*Complete the following*:
[a] In the forum post about broadband providers, how much usage would a small ISP include for around £25 a month?
[b] Rewrite the paragraph of the forum post about broadband providers that begins "for what I would pay" as a shorter version that keeps its main facts.
[c] Reproduce the part of the forum post about broadband providers starting with "This is the" and going on through "in many cases.".

*Passage to read*:

————————

In reply to a post by Spud2003:
Judging by the number of responses it seems there isn't much competition for the larger ISPs. frown Oh well, I've signed up with Plusnet. smile


This is the problem, if I ever went for FTTC, I would love to go with a smaller ISp, but at the moment they don't offer enough for the price. I blame BT for this, it is what you get when you got a monopoly.

i don't mind paying a little bit more than I would from a larger ISp, but it is not a little more in many cases.


for what I would pay is around the £25 mark, from a small Isp it would get me 40Mb/s download, which is fine because I would not get much more, but then only 30Gb usage, ok unlimited in off peak times, but that is no good to me.
i watch Netflix and other online video, in fact it have replaced my normal TV watching, as I now don't have a licence.

I would pay £25 a month if it was say 100GB and off peak usinge unlimited, then of cause I have to think of line rental above that.

————————

*Extracted information*:
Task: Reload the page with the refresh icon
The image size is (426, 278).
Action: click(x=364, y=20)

————————

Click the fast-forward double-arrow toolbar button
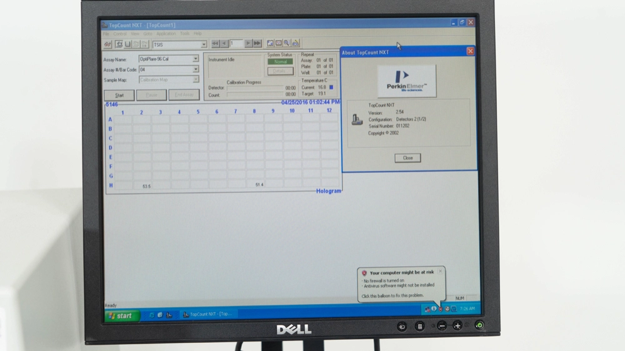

————————

*Correct answers*:
[a] 30GB, with unlimited usage in off-peak times.

[b] For around £25, a small ISP would give 40Mb/s download, which is fine since the writer wouldn't get much more. However, it comes with only 30GB of usage, unlimited off-peak, and that is no good to the writer.

[c]
This is the problem, if I ever went for FTTC, I would love to go with a smaller ISp, but at the moment they don't offer enough for the price. I blame BT for this, it is what you get when you got a monopoly.

i don't mind paying a little bit more than I would from a larger ISp, but it is not a little more in many cases.